Canal Days to remain for now in New Haven
NEW HAVEN : Canal Days in New Haven isn’t going away next year or anytime soon.
That was the reassurance given to the more than 60 people who showed up at a New Haven City Council meeting Tuesday night for a public discussion about the popular festival’s future.
But just where parts of the 2019 festival might end up is still undecided.
Put forward as a suggestion Tuesday night by auto repair business owner Larry Lash was relocating the midway rides and games from Broadway Street to Dawkins Road. The midway would stretch from the City Hall driveway to the New Haven Bakery.
He said the proposed change was occasioned by concerns from businesspeople like himself that closing Broadway Street for the festival hurt their bottom lines.
The new location would have about 5,000 square feet more space, better safety because of the elimination of pedestrian crossings at the railroad tracks and easier policing because of the compact footprint, Lash said. Broadway still could be used for evening events, but storefronts would be more accessible during the day, he said.
However, Jon Stauffer, festival committee president, said the suggestion was something of a surprise.
“This is the first time I heard the suggestion of having it on Lincoln Highway or Dawkins,” he said after the meeting.
At the meeting, he called the idea “the most attractive suggestion that we’ve heard to date” and said it was worth considering at upcoming festival committee meetings.
No votes were taken or commitments made during the hourlong gathering. But about 20 residents and business owners stood up to speak for an allotted three minutes each, enforced relatively strictly by New Haven Mayor Terry McDonald.
McDonald pointed out the city does not sponsor the festival but does issue permits to close certain streets to accommodate events.
Several business owners, including tax preparer Lisa Holler, stressed they did not want the festival to go away from downtown or altogether.
That sentiment was echoed by Kasey Anderson, 17, a high school senior who said the festival was a big memory of growing up.
“It’s the lights, the rides, seeing your friends, being away from your parents. There’s just something about it. If you move Canal Days, it just won’t be the same anymore,” she said.
Several residents said they had been going to Canal Days since they were children.
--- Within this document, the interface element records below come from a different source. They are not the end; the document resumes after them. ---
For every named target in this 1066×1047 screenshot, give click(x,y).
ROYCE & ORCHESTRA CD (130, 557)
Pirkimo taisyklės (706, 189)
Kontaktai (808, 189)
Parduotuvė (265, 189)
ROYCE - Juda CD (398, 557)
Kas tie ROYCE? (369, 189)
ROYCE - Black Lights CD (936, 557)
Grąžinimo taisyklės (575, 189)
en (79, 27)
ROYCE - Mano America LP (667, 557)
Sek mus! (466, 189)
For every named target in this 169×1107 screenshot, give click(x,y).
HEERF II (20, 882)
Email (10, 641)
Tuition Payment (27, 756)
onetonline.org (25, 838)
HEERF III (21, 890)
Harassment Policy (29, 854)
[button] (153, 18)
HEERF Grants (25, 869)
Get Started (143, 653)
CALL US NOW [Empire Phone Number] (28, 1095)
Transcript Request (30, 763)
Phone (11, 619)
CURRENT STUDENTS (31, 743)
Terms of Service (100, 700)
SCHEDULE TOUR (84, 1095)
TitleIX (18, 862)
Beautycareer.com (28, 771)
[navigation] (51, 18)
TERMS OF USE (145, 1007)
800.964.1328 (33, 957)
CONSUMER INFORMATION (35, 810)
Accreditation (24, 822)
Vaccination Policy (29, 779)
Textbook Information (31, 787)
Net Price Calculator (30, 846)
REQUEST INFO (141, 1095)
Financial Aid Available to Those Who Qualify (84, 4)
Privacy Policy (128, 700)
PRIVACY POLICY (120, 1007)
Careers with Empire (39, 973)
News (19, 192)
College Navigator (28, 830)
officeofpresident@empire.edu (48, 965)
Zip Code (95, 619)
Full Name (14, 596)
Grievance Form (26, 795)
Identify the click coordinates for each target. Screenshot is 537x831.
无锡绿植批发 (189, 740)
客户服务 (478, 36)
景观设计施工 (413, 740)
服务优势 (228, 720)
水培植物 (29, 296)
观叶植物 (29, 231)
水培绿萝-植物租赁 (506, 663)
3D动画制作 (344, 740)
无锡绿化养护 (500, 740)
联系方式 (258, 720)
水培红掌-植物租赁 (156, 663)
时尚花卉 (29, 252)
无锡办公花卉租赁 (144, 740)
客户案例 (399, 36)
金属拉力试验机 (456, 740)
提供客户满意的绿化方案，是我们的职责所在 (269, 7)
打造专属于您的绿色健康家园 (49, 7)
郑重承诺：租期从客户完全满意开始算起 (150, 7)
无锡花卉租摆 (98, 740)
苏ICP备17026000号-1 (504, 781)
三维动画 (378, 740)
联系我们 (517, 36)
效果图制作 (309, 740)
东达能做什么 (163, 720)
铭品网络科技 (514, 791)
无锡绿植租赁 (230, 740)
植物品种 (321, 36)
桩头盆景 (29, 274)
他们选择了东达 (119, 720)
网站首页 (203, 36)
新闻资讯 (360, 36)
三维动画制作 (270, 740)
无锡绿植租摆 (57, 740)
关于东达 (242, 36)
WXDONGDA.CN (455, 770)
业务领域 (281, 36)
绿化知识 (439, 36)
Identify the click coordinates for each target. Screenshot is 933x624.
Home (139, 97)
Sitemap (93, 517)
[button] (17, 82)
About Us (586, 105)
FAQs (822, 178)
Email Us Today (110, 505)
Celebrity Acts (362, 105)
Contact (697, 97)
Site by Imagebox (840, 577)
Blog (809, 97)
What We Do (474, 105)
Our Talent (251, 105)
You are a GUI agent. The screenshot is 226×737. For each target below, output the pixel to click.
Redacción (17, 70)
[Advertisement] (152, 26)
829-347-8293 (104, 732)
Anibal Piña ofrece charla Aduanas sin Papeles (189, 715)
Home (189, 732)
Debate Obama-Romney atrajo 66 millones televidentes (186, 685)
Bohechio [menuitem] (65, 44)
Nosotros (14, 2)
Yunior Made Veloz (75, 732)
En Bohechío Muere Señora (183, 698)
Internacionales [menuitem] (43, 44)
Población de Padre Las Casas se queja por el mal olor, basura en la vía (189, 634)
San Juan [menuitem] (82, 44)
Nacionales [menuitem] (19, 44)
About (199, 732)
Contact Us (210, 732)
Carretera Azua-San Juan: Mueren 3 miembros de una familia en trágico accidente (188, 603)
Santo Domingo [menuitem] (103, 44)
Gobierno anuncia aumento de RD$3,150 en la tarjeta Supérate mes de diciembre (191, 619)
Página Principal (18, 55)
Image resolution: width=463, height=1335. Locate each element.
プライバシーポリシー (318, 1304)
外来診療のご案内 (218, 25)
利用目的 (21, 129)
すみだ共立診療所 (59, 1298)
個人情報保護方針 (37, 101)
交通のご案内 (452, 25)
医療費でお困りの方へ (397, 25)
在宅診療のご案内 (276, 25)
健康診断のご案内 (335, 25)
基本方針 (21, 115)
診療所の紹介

One worried that if the festival were to be changed too much, it would die out.
On the other hand, changes might make the festival better and give it a chance to grow, several residents said.
Ron Doctor, owner of East Haven Tavern, said the festival is good for his business. Instead of taking “a defensive posture,” businesses might focus on the hundreds of people the festival brings “to walk outside right by our doors.”
To laughter from nearly everyone in the room, he added: “I hate to quote Donald Trump, but maybe we need to make Canal Days good again.”